Among the abundance of amenities are a replica of Capt. William Hilton’s ship, a destination playground, leisure trails and a boardwalk around the lagoon, a Sandbox Children’s Museum, a large lawn and performance pavilion for concerts and other events, new restrooms, exercise stations and additional parking.
A new traffic signal was installed on Pope Avenue at the park’s main entrance across from Lagoon Road, and a new crosswalk and traffic signal were placed on South Forest Beach Drive.
• Unsignalized crosswalk lighting (on U.S. 278): Liggett said he’s hopeful the project will be completed by September, but construction start-up lagged because of a prolonged land acquisition process.
“It’s taken longer than anticipated to acquire the easements to the point where council had to authorize condemnation for us to install the streetlights,” he said. “The project is under contract, but it has not started yet. I’m hopeful to begin in the next 30 days. Given the nature of the need, I wasn’t expecting it to take this long.”
Once the lighting is installed, public hearings will be held to further develop the pilot project at 10 other locations islandwide.
• U.S. 278 traffic signals near Shelter Cove: Liggett noted that the intersection improvements of new traffic signals and turn lanes along the 1-mile strip of land from Shelter Cove Towne Centre to the Beaufort County Sheriff’s Office on Shelter Cove Lane have been completed.

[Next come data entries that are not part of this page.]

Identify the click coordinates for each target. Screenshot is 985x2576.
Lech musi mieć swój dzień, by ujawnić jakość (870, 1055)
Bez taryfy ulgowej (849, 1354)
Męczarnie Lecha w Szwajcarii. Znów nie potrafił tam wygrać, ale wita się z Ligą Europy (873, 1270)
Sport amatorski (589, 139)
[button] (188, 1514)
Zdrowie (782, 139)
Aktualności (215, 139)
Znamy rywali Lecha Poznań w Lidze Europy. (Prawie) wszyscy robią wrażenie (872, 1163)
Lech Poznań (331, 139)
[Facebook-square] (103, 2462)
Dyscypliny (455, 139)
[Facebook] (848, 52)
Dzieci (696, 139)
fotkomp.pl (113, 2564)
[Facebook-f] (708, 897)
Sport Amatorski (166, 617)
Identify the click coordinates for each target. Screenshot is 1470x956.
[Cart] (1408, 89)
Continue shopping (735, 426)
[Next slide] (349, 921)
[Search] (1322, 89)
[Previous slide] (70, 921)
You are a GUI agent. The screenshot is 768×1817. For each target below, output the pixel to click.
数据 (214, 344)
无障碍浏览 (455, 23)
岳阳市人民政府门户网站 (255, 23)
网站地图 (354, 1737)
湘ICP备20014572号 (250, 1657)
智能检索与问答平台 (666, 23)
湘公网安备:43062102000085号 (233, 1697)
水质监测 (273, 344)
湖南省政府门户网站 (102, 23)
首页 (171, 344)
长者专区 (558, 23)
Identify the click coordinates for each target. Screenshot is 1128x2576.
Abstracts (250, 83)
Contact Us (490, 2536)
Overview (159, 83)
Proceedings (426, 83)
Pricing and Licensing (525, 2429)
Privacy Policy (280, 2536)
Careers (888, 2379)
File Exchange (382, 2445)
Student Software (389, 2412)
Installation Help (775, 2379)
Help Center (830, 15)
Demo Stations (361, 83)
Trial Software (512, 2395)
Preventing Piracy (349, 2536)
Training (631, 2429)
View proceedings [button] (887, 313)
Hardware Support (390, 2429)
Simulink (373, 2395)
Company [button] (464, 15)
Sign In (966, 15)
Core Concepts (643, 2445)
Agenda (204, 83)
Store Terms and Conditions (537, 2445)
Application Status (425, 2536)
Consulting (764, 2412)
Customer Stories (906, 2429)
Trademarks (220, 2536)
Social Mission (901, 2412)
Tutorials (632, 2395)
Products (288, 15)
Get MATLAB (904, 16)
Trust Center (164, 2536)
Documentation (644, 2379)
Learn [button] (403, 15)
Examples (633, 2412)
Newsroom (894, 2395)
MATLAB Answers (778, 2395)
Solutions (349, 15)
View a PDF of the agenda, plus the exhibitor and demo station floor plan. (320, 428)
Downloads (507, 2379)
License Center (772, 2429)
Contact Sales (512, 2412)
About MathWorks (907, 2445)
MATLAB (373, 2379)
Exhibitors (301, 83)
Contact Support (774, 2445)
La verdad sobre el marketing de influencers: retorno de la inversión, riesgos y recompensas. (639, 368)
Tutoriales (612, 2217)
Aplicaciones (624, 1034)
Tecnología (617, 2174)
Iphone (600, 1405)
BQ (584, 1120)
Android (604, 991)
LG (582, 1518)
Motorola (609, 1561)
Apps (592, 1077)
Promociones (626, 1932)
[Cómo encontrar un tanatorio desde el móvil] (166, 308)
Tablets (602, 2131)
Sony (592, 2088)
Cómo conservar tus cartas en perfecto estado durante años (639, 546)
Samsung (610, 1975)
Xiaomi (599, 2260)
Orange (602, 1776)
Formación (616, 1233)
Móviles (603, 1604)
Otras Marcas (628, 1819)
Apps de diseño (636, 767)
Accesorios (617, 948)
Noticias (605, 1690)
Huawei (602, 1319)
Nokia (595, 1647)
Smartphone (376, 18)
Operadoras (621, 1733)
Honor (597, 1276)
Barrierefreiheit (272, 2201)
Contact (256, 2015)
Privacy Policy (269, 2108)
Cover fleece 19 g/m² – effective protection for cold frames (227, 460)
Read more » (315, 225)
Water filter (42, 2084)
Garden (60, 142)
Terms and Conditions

The $1.5 million capital improvement included a full-service traffic signal at Shelter Cove, two full-length turn lanes northbound at Kroger, and 20-foot-high overhead pole-mounted crosswalks.
Among other town projects are the construction of a new Fire Station No. 2 on Lighthouse Road. The old firehouse was demolished in the spring and the new one should be operational in spring 2021.
“It was a necessary improvement in our fire rescue plan,” Liggett said.
Additionally, the Jarvis Creek pump station received a $2 million upgrade in the spring, and the northeast portion of Main Street at Hilton Head Plantation was resurfaced.
With the pandemic forcing the shutdown of many local businesses over the past several months, many residents mistakenly believed the Town of Hilton Head Island had shut down as well.
“We were happy to have had the work we do,” Liggett said. “A lot of folks stopped me here and there in my private life, kind of with the expectation the town had shut down and we weren’t doing anything, Frankly, quite the opposite was true.”
Lowcountry resident Dean Rowland is a veteran senior editor and freelance writer.